This project is a web scraper for news articles from various media sources. The scraper downloads the XML feed of news articles from a particular URL, extracts specific fields of data from each article, and stores the data in a SQLite database. The program is written in Python and uses the BeautifulSoup and dataset libraries for web scraping and database management, respectively. Files
The project consists of two Python files: init.py and main.py. init.py
The init.py file contains two classes: FeedParser and Scraper.
FeedParser is a class for parsing XML feeds and extracting the relevant fields of data from the articles. Each instance of FeedParser is associated with a specific URL and SQLite table. The class downloads the XML feed from the URL, iterates over each article in the feed, and extracts the article's title, link, description, category, and publication date. The class then stores this information in the SQLite table, along with a unique identifier generated by the gen_uniqueId function. The parse_feed method takes optional keyword arguments that can be used to extract additional fields of data from the articles.
Scraper is a class for scraping additional fields of data from the articles that were not included in the XML feed. Currently, the class is configured to extract the author and keywords from the HTML of each article. The class uses the BeautifulSoup library to parse the HTML of each article, extracts the desired fields of data, and stores them in the SQLite table. main.py
The main.py file is the main entry point for the program. It instantiates instances of FeedParser and Scraper for each media source, extracts the relevant data from each article, and stores it in the SQLite database. The file is currently configured to scrape news articles from these sources: Frankfurter Allgemeine Zeitung, Die Tageszeitung, JungeWelt, Zeit-Online and Der Spiegel.
The get_feed function is used to create an instance of FeedParser for each media source and extract the relevant data from the articles. The do_html function is used to create an instance of Scraper for each media source and extract additional fields of data from the articles. The do_faz function is used to extract the author name from articles in the Frankfurter Allgemeine Zeitung (becaus their not stored as meta's in their html, like the others are).
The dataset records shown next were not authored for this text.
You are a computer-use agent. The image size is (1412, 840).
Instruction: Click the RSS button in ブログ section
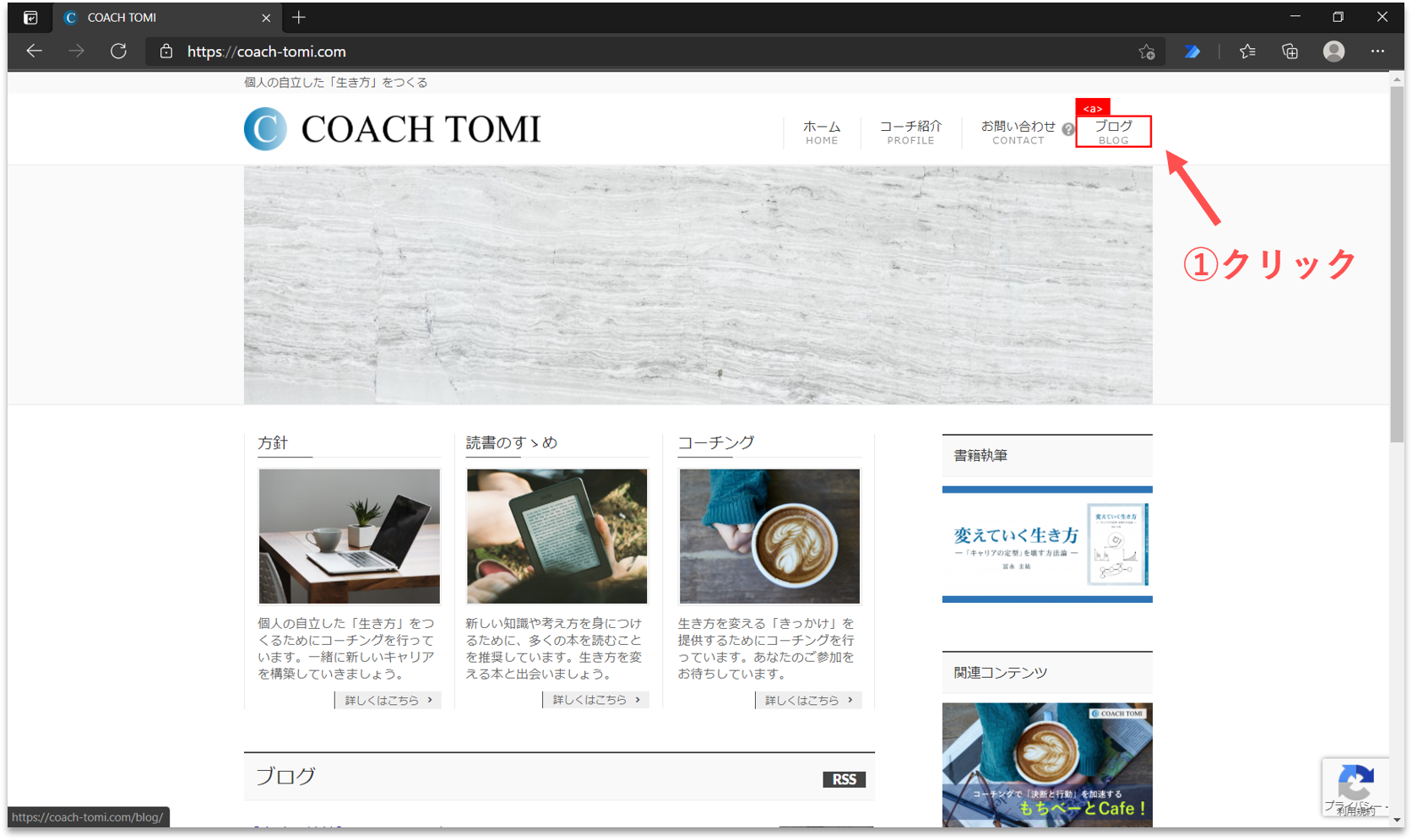(844, 779)
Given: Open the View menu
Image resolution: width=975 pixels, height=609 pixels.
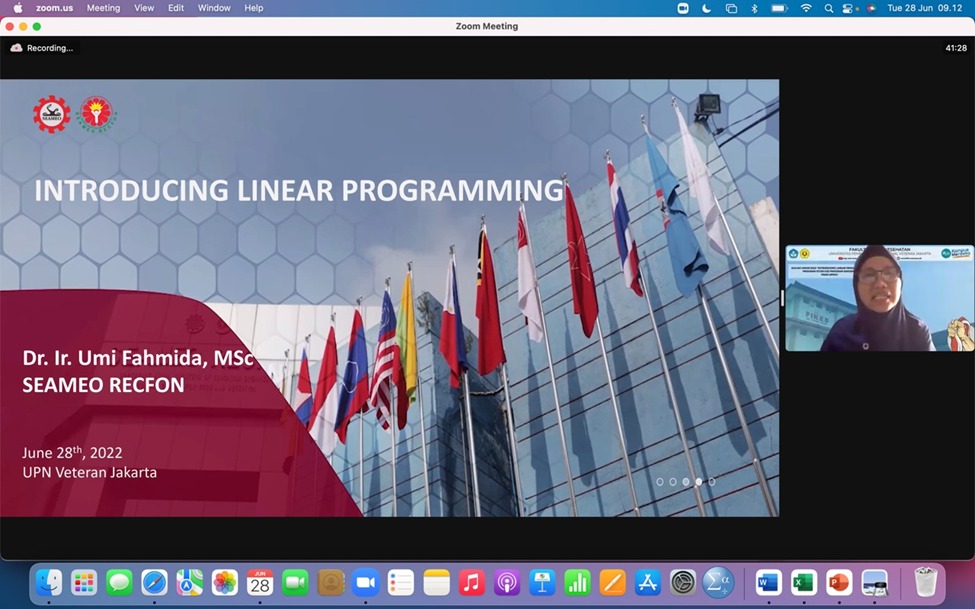Looking at the screenshot, I should click(x=144, y=8).
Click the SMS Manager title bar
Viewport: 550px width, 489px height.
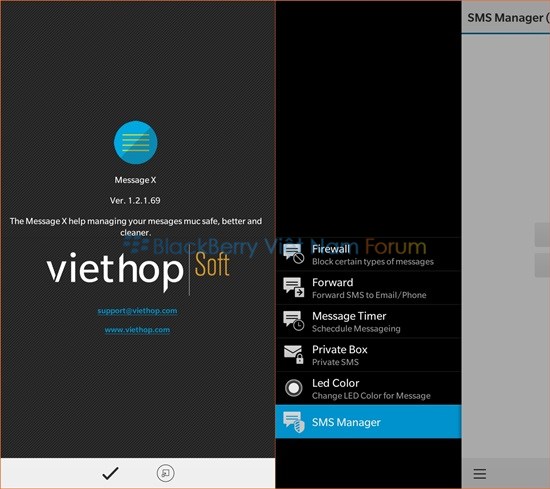pyautogui.click(x=506, y=18)
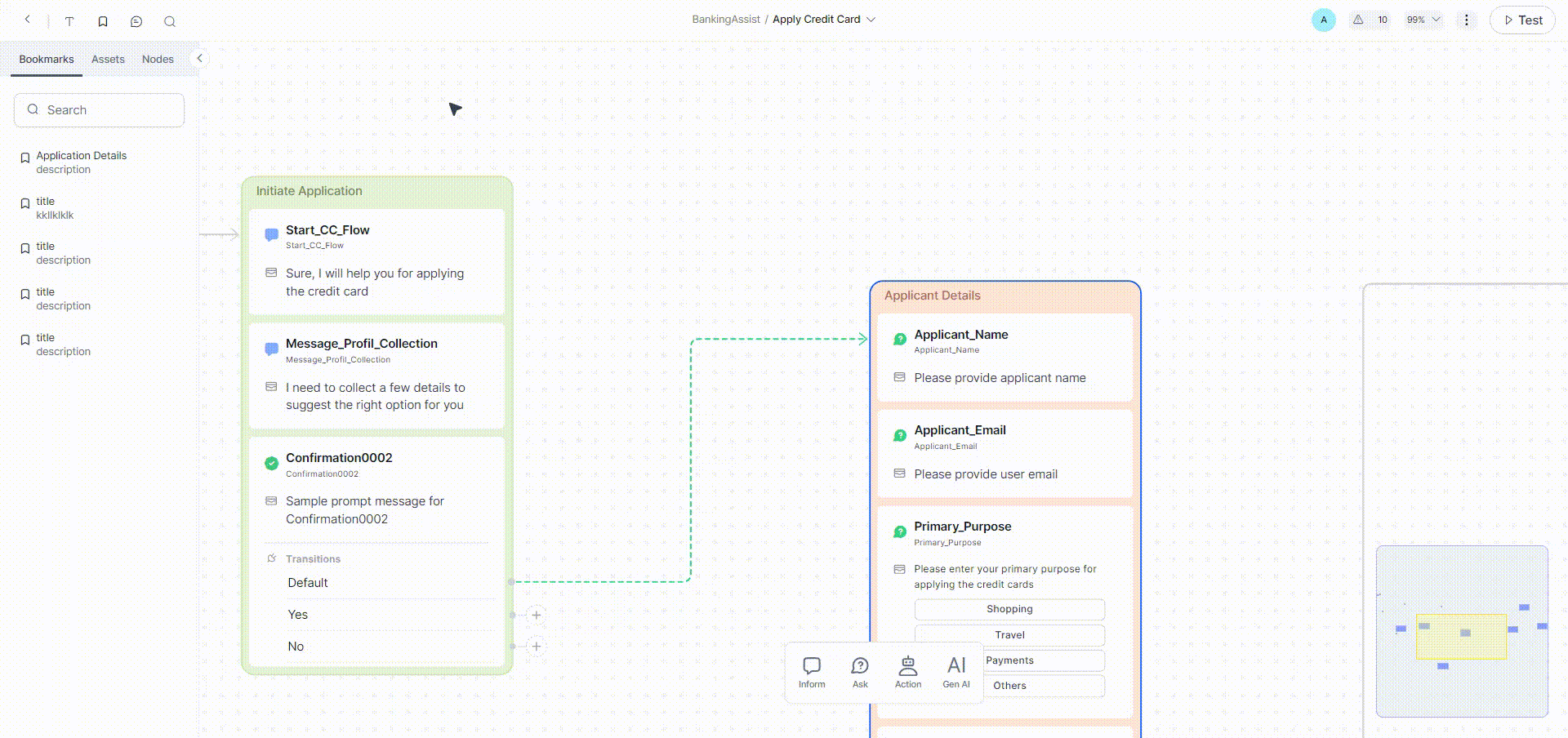Open the Application Details bookmark
Viewport: 1568px width, 738px height.
point(81,156)
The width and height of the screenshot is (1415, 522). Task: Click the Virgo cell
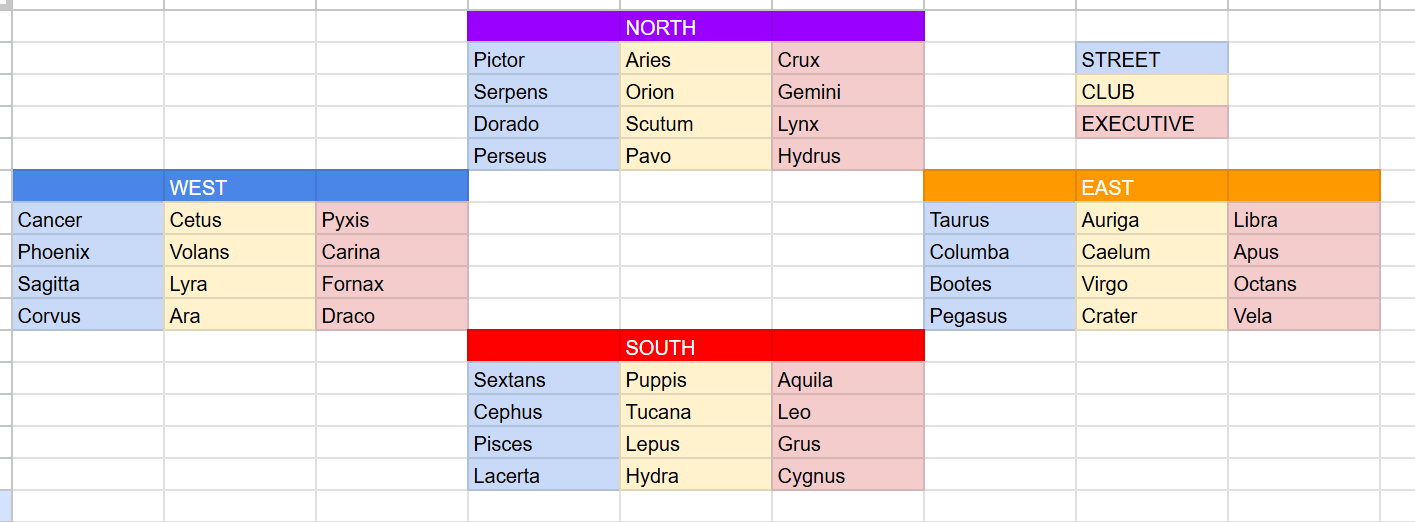[x=1152, y=283]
The program is designed to run continuously, and the main loop in main.py is currently set to scrape news articles from each media source every 5 minutes. Dependencies
This project requires the following Python libraries:
bs4 (BeautifulSoup)
requests
xml.etree.ElementTree
dataset
json
The project is designed to use a SQLite database to store the scraped data. The database connection string is currently hardcoded in init.py and main.py. Usage
To run the program, simply execute main.py